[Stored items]
—————
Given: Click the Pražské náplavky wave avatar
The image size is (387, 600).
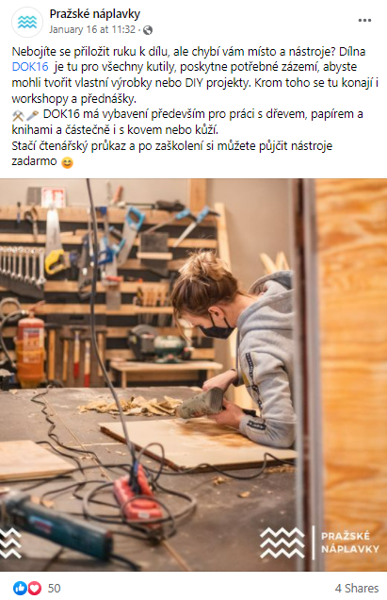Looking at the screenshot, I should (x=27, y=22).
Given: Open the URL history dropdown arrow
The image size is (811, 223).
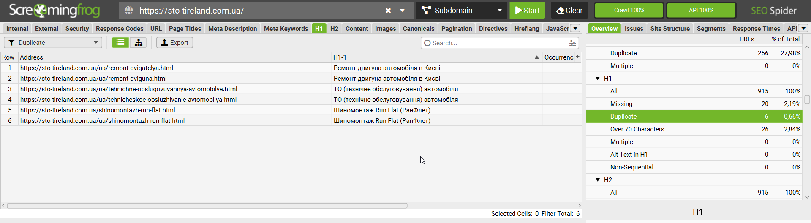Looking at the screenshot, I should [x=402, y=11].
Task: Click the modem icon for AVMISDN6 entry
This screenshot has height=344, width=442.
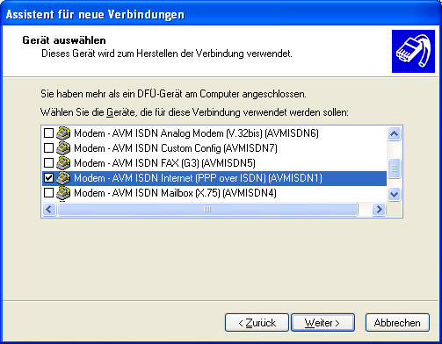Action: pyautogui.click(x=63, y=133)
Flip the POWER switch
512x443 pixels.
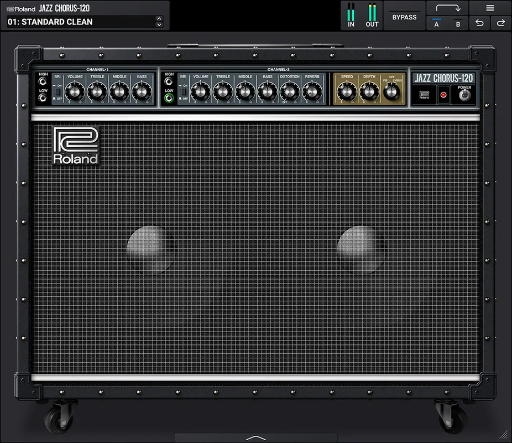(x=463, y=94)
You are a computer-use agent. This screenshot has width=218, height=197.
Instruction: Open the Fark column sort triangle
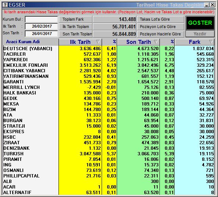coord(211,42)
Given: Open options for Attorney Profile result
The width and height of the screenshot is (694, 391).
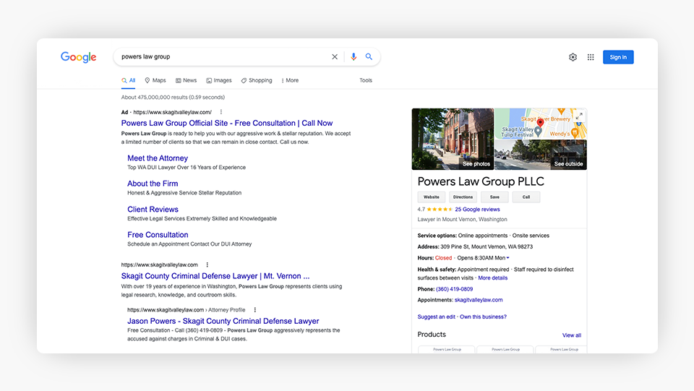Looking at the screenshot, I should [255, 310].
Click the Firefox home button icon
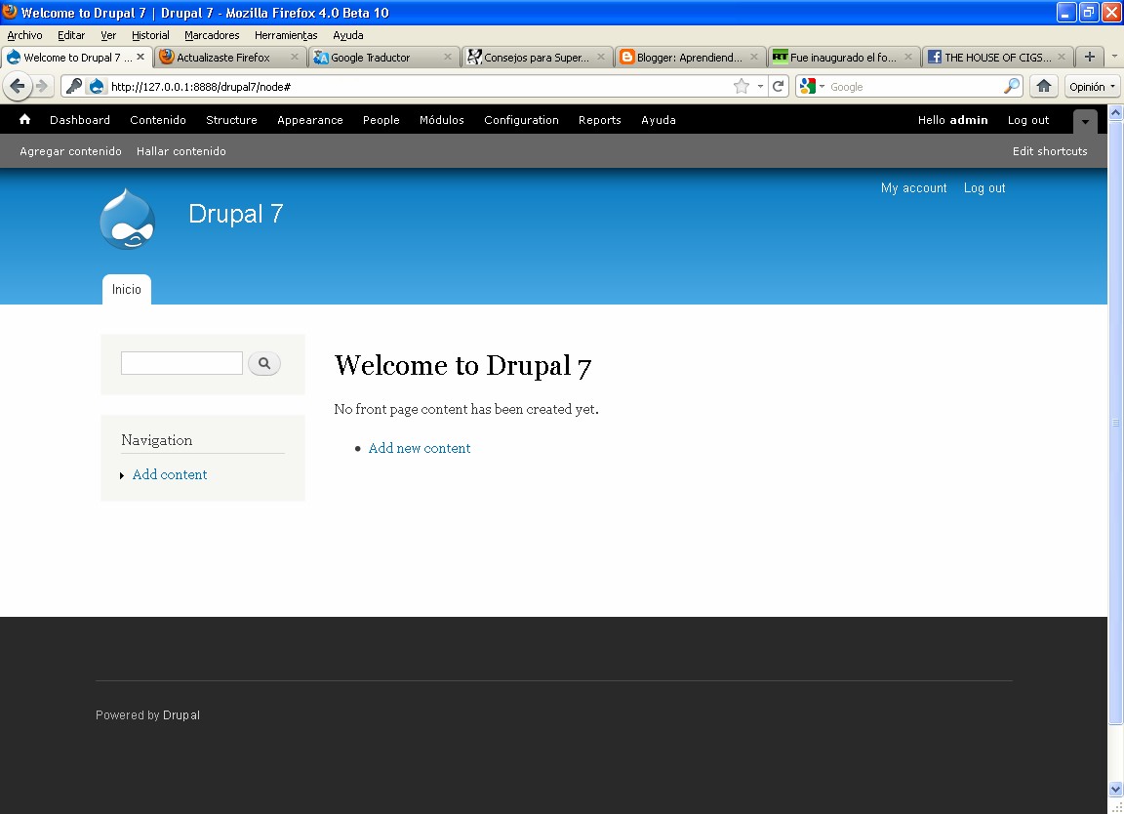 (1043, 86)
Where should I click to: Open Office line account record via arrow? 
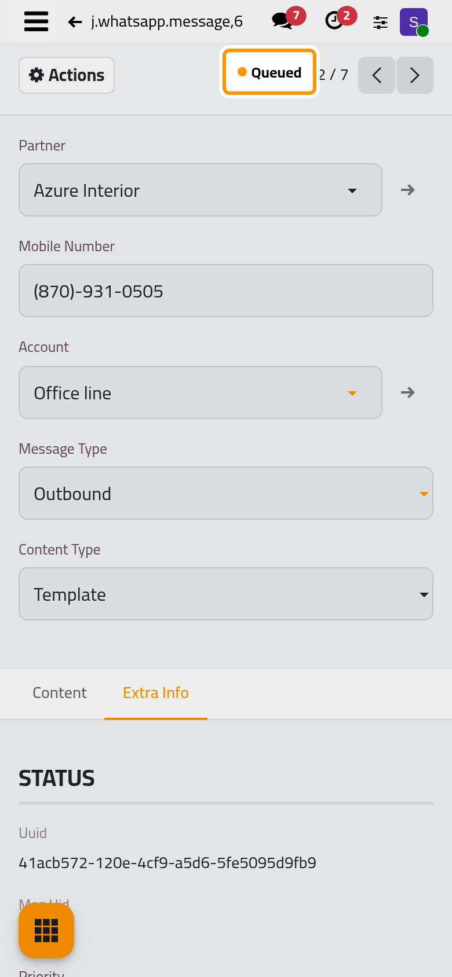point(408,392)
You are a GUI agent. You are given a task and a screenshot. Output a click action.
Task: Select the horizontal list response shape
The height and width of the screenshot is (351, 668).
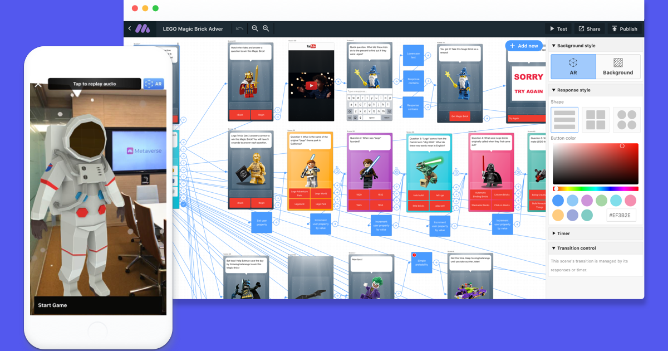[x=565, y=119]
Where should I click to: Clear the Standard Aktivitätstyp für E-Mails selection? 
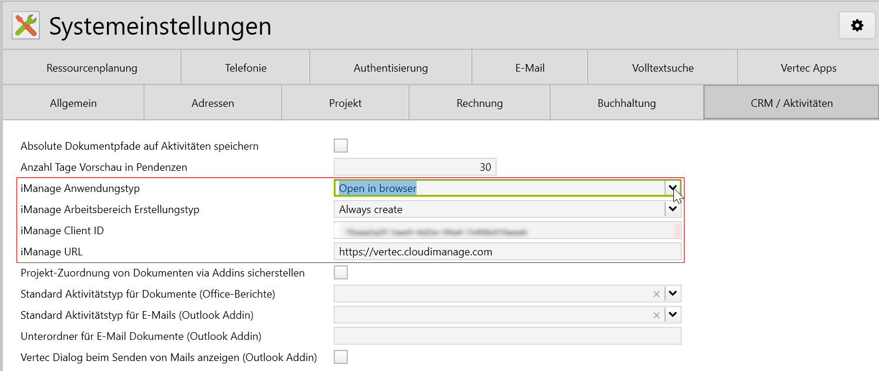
—————
- _WHAT TO WORK ON_
Tally every line above that has the word "agent", and report the total with no other words.

- _RESULT FOR THIS TASK_
2